Dodano:   /  Zmieniono: 
Zdaniem uczestników konferencji polityka może psuć sport, jednak bez wsparcia rządowego nie udałoby się zorganizować Euro 2012 (fot. PAP/Adam Ciereszko) 
- Związek polityki i sportu nie musi być zły, zdarza się jednak, że polityka psuje sport – przyznali uczestnicy debaty "Sport w polityce. Polityka w sporcie” zorganizowanej na Uniwersytecie im. Adama Mickiewicza w Poznaniu.
Do debaty poświęconej dylematom i problemom polskiego sportu tuż przed Euro 2012 zaproszeni zostali politycy, dziennikarze, naukowcy a  także lokalni działacze związkowi oraz klubowi. W auli Wydziału Nauk Politycznych i Dziennikarstwa UAM pojawili się m.in. posłanka Jagna Marczułajtis-Walczak, członek zarządu Polskiego Komitetu Olimpijskiego prof. Kajetan Hądzelek, prezes Warty Poznań Izabella Łukomska-Pyżalska oraz prezes Wielkopolskiego Związku Piłki Nożnej Stefan Antkowiak. Według uczestników debaty, trudno jest całkowicie oddzielić politykę od sportu.

"Sport jest ściśle związany z polityką"

- Kiedy byłam zawodnikiem wydawało mi się, że sport jest zupełnie oddzielony od polityki, to są dwa różne światy.
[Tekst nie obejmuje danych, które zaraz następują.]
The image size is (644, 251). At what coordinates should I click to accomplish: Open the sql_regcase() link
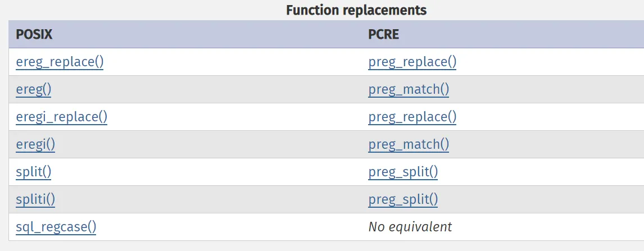click(56, 227)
Dziś widzę, że polityka ze sportem ma dużo wspólnego. Same idee sportowe są wolne od polityki, jednak organizacja imprez sportowych, kultury fizycznej i sportu w kraju są ściśle powiązane z polityką - przyznała Marczułajtis-Walczak, utytułowana snowboardzistka.

Jak dodała, bez polityków nie byłaby możliwa np. organizacja Euro 2012. Jej zdaniem sport w Polsce generalnie pozostaje jednak wyłączony ze sporów partyjnych. - Mistrzostwa mamy dzięki staraniom PZPN, jednak sam związek nie  potrafiłby zorganizować takiej imprezy bez gwarancji rządowych, wsparcia politycznego. To, co mnie cieszy, to fakt, że sport jest tematem ponadpartyjnym. Gdy organizujemy takie wydarzenie jak mistrzostwa Europy, to czy rządzi PiS, czy PO, każdy chce tego samego - sukcesu Euro - powiedziała.
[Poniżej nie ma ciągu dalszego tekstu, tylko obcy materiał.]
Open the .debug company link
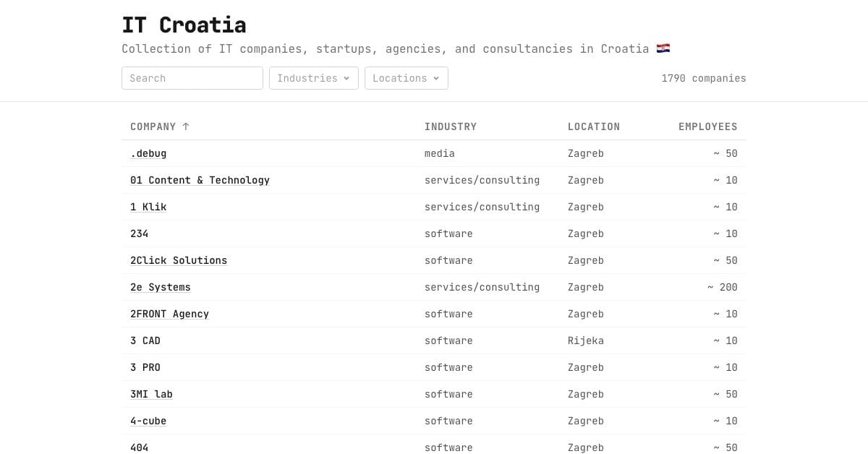 click(x=148, y=153)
"Sport pomaga wygrać wybory"

Jak przyznał Antkowiak, nie da się oddzielić polityki od ogólnego życia społecznego i gospodarczego w Polsce, politycy powinni jednak znać granice swoich wpływów. - Politycy ustanawiają prawo a ono dotyczy również sportu. Niedopuszczalne jest jednak, by próbowali oni wykorzystywać sport do  celów politycznych. Sport jest popularny, więc wielu polityków szuka łatwego poparcia, czy możliwości wkomponowania w coś, co pomoże im w  wyborach. Tak być nie powinno - podkreślił. Jak powiedział w imieniu organizatorów debaty prodziekan Wydziału Nauk Politycznych i Dziennikarstwa Robert Kmieciak, zbliżające się Euro 2012 to dobra okazja do refleksji nad związkami sportu i polityki.

- Związki polityki i sportu są oczywiste. Ten wpływ jest dobry, choć czasem widzimy, że ta doraźna polityka wpływa na imprezy sportowe. Mamy na to szereg przykładów związanych choćby z historią igrzysk olimpijskich. Tak było w Berlinie w 1936, w Monachium w 1972, warto też przypomnieć sprawę bojkotu olimpiad w Moskwie a potem w Los Angeles -  wspominał. Jak dodał, również zbliżające się Euro zostało politycznie napiętnowane przede wszystkim sprawą Ukrainy i jej problemów wewnętrznych.

Choć wielu sportowców próbuje swoich sił w polityce, wielu też osiąga sukcesy - nie zawsze jest to proste. Marczułajtis-Walczak przyznała, że sportowcom nie jest łatwo funkcjonować świecie polityki. - Ludzie znają moje nazwisko z innych dokonań. Każdy spodziewa się spektakularnych czynów również w polityce. Na to niestety pracuje się, tak jak w sporcie, latami - powiedziała Marczułajtis-Walczak.